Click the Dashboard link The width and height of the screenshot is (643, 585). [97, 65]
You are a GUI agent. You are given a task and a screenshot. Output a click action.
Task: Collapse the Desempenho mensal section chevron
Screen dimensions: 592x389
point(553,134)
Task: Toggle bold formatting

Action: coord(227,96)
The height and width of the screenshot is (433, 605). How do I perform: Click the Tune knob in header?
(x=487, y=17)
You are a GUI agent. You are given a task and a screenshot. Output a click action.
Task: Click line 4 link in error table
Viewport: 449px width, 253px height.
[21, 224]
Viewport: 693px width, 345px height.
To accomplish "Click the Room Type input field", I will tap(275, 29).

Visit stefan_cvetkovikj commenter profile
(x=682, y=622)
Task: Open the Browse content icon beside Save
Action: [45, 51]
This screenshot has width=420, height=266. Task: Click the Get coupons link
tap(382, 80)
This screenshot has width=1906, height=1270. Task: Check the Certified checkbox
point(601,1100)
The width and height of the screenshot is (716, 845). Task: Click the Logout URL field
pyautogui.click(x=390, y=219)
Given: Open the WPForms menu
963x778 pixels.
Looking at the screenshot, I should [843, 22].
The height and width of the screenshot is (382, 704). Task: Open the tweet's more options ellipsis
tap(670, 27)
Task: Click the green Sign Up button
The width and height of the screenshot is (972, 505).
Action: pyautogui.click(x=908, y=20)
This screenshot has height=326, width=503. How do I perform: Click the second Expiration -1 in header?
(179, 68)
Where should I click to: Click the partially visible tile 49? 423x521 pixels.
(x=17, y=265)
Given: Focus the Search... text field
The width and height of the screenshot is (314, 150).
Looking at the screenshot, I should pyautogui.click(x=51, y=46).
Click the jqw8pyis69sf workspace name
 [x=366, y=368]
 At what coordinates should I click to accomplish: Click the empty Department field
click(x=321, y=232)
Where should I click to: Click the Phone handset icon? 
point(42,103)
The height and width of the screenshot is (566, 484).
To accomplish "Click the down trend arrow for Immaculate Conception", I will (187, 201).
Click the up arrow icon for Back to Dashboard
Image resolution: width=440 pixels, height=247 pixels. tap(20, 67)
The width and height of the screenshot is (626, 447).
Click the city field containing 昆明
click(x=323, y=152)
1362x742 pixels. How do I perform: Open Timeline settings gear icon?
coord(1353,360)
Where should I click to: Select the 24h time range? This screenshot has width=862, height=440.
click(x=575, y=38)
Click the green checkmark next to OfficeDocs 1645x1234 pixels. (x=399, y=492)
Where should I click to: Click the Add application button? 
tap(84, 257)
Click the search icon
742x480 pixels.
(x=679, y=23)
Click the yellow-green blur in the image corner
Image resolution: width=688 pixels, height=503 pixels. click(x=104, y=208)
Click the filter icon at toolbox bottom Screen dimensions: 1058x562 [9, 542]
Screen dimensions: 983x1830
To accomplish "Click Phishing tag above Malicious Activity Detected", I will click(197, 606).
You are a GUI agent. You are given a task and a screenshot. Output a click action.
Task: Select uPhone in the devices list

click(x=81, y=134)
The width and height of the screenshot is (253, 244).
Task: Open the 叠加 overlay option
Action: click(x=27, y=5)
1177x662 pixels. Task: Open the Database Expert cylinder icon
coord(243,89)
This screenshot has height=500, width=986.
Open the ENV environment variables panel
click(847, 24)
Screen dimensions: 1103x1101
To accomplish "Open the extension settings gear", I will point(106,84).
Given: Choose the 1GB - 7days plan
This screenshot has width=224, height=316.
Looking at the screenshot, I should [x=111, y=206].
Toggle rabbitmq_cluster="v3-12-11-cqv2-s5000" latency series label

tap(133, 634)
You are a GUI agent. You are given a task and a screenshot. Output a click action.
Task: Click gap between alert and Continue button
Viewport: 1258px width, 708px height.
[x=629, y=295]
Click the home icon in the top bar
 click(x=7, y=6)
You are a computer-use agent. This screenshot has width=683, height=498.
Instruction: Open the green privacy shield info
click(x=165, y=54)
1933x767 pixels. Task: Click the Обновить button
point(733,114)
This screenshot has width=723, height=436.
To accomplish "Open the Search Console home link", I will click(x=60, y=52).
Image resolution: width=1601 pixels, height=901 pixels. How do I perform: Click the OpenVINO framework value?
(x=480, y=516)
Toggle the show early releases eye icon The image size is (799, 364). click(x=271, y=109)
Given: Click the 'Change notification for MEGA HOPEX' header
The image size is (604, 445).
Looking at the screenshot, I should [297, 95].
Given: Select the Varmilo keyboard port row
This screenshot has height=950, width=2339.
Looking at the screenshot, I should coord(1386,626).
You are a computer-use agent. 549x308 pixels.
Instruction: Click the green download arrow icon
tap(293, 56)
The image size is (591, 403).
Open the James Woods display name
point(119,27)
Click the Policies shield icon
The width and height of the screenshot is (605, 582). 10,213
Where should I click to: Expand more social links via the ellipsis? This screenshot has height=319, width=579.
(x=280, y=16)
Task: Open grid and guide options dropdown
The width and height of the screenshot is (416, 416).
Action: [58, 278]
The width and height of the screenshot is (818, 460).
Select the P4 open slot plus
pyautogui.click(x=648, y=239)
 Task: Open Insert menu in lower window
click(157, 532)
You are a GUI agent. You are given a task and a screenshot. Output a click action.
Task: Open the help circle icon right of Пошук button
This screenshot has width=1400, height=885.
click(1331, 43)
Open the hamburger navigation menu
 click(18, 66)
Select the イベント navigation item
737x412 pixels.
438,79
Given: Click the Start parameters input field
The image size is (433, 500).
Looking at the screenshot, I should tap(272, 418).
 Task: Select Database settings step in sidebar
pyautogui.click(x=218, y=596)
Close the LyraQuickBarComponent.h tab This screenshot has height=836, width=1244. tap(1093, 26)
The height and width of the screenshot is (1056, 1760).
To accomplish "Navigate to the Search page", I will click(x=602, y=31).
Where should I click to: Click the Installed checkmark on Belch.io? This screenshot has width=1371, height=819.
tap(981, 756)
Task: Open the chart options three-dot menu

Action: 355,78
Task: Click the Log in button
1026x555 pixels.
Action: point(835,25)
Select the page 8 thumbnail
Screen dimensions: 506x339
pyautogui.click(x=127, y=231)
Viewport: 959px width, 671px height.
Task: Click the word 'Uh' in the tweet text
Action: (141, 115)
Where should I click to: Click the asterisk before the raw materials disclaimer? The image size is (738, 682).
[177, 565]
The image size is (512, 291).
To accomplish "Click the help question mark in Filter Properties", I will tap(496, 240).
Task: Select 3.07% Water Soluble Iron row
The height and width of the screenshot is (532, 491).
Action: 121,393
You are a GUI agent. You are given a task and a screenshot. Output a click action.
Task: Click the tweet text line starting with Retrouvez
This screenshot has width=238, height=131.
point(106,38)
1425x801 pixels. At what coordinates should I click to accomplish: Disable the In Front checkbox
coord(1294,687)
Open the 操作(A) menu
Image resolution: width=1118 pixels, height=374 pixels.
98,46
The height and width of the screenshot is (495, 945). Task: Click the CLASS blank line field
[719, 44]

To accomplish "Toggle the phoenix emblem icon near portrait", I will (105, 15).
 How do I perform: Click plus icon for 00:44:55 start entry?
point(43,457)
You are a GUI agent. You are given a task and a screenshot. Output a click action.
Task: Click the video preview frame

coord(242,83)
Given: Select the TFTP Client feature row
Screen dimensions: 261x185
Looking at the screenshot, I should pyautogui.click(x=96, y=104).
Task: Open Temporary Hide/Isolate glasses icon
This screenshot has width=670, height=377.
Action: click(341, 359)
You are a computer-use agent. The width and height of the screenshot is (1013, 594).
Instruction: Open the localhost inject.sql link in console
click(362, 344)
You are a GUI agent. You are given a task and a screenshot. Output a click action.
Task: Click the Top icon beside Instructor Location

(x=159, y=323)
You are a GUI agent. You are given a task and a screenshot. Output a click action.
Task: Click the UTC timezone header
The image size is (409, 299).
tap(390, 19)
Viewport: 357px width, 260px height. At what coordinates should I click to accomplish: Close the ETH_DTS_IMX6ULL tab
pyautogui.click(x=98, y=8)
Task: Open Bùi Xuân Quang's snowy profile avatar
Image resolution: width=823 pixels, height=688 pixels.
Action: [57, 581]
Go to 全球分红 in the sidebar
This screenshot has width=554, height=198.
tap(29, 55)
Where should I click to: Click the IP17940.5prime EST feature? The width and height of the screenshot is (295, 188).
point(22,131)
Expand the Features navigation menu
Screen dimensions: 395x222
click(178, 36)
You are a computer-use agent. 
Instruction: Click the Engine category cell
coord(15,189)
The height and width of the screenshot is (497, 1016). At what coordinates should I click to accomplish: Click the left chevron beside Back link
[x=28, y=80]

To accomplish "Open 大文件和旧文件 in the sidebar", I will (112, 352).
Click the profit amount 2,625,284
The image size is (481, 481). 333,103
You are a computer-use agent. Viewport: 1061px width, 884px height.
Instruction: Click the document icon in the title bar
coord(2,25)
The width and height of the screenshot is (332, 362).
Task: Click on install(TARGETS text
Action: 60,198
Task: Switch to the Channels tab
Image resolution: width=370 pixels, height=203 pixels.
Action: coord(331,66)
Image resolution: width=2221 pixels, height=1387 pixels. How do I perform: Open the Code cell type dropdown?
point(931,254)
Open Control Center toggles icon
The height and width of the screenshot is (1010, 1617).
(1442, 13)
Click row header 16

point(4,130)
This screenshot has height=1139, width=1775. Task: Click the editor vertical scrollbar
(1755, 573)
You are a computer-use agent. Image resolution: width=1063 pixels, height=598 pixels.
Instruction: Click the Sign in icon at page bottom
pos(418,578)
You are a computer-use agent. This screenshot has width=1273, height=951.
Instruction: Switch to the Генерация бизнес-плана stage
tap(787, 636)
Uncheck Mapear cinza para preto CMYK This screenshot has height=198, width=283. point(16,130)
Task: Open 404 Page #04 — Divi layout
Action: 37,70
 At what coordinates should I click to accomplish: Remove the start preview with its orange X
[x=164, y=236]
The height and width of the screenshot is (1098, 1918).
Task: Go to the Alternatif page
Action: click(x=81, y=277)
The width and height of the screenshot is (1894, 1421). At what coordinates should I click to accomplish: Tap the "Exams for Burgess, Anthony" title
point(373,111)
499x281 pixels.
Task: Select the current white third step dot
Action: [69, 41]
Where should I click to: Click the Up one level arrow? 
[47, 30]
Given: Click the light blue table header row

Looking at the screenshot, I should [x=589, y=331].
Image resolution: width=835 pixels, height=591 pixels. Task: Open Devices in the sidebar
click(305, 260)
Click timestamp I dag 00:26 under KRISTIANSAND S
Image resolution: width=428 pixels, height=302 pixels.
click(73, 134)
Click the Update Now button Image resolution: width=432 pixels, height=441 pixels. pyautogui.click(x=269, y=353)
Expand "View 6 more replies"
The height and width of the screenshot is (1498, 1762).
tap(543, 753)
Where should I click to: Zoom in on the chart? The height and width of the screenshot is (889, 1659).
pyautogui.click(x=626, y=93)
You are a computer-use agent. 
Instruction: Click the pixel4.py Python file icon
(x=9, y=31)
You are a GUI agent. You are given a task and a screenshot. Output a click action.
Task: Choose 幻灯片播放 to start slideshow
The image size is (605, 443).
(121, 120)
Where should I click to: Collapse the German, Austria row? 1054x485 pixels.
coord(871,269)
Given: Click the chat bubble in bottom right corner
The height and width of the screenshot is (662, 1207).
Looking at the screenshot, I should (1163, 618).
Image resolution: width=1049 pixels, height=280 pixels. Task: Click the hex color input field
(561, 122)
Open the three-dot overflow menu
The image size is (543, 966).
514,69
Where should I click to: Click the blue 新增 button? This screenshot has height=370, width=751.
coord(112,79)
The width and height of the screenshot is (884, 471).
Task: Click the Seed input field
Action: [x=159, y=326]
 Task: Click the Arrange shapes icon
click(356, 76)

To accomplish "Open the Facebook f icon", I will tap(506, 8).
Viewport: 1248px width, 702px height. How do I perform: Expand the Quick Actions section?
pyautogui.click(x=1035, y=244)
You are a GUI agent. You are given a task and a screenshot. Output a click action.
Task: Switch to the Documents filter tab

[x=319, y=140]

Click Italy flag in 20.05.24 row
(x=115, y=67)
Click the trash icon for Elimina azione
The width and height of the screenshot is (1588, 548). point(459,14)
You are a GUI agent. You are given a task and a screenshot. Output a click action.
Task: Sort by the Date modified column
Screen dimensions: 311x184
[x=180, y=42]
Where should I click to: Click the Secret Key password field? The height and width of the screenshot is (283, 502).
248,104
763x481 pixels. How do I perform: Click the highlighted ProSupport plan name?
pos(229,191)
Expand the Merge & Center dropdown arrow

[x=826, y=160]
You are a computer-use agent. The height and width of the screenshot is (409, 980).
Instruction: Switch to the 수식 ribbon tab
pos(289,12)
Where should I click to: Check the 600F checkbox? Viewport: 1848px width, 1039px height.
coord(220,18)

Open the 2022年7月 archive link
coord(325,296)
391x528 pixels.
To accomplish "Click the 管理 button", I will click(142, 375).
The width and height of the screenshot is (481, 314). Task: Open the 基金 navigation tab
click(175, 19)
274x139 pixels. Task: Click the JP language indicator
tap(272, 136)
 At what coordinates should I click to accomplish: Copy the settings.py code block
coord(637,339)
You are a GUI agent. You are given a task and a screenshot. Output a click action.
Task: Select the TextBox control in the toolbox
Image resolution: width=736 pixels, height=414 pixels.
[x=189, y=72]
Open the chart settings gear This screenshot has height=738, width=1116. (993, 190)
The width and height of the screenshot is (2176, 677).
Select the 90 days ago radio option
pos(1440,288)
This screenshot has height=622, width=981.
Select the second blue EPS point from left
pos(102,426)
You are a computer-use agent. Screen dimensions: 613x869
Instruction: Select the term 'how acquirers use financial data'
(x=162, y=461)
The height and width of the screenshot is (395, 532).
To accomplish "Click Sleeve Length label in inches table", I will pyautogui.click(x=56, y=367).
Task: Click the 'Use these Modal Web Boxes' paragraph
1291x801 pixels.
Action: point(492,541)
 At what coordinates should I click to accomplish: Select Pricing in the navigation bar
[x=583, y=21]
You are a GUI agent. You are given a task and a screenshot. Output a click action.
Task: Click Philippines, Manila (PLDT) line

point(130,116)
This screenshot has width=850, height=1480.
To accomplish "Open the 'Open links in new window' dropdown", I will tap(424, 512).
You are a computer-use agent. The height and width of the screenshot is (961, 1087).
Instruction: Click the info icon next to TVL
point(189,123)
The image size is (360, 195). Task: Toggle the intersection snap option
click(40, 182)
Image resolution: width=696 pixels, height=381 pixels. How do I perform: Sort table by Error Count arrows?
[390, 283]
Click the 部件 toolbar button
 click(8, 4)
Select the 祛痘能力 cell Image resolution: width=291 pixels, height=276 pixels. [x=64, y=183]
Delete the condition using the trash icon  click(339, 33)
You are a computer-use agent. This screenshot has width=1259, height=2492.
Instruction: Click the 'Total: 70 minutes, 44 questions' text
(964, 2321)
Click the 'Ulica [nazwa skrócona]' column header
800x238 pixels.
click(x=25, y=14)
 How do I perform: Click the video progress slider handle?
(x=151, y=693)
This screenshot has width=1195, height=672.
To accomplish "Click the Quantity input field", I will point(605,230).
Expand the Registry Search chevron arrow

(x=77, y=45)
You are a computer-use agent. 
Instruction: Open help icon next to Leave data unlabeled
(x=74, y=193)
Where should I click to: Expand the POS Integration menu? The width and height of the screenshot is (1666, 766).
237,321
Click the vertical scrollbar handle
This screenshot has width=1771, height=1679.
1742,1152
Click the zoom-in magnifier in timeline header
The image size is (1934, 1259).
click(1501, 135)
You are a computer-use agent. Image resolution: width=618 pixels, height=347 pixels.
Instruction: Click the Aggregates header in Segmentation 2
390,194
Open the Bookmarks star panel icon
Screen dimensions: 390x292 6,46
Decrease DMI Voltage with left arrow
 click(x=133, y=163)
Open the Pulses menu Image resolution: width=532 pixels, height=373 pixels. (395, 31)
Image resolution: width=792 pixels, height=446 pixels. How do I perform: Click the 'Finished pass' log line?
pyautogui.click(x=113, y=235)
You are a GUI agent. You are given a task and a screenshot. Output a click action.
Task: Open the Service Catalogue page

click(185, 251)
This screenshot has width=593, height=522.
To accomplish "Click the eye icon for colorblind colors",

++++++

Retype everything from the start of the records down to the line containing "point(601,1100)", including that line.

### Expected output
Click the Dashboard link The width and height of the screenshot is (643, 585). [97, 65]
You are a GUI agent. You are given a task and a screenshot. Output a click action.
Task: Collapse the Desempenho mensal section chevron
Screen dimensions: 592x389
point(553,134)
Task: Toggle bold formatting

Action: coord(227,96)
The height and width of the screenshot is (433, 605). How do I perform: Click the Tune knob in header?
(x=487, y=17)
You are a GUI agent. You are given a task and a screenshot. Output a click action.
Task: Click line 4 link in error table
Viewport: 449px width, 253px height.
[21, 224]
Viewport: 693px width, 345px height.
To accomplish "Click the Room Type input field", I will tap(275, 29).

Visit stefan_cvetkovikj commenter profile
(x=682, y=622)
Task: Open the Browse content icon beside Save
Action: [45, 51]
This screenshot has width=420, height=266. Task: Click the Get coupons link
tap(382, 80)
This screenshot has width=1906, height=1270. Task: Check the Certified checkbox
point(601,1100)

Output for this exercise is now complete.